• [YOUR OBJECTIVE]:
Take the line that contains "Task: Share the EIGEN/USDT chart" and each one after it through the last line below, and retype them exactly. Leave out the pictures.

★ ★ ★ ★ ★

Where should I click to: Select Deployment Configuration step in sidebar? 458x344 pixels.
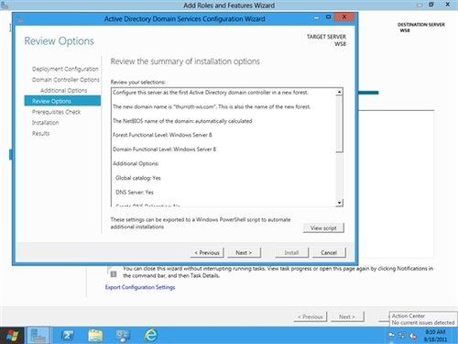point(65,69)
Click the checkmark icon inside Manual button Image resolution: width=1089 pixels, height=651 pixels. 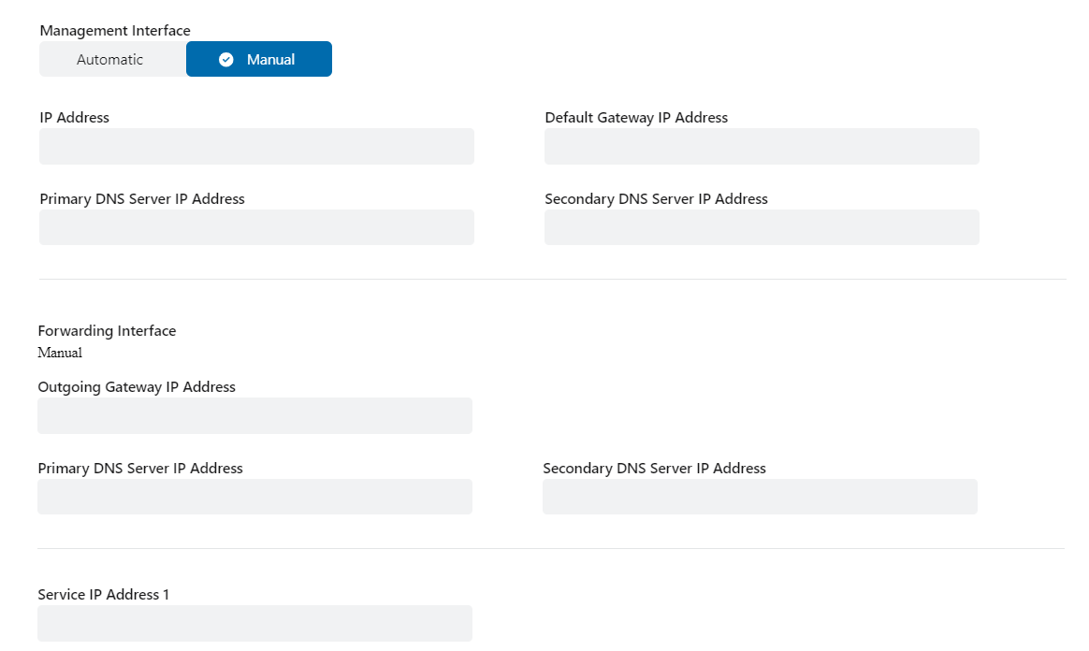(226, 58)
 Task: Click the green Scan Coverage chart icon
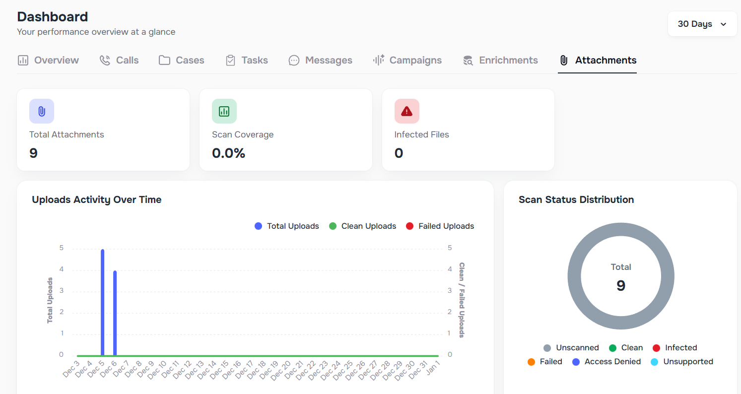coord(224,111)
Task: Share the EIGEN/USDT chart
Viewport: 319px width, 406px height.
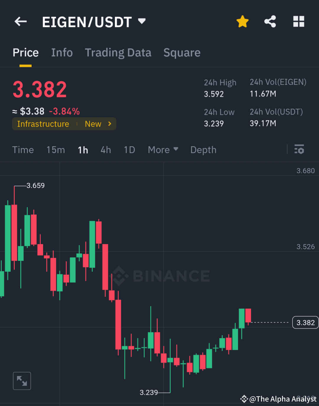Action: [270, 21]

★ ★ ★ ★ ★

• [REPLY]:
Task: Share the EIGEN/USDT chart
Viewport: 319px width, 406px height.
Action: [270, 21]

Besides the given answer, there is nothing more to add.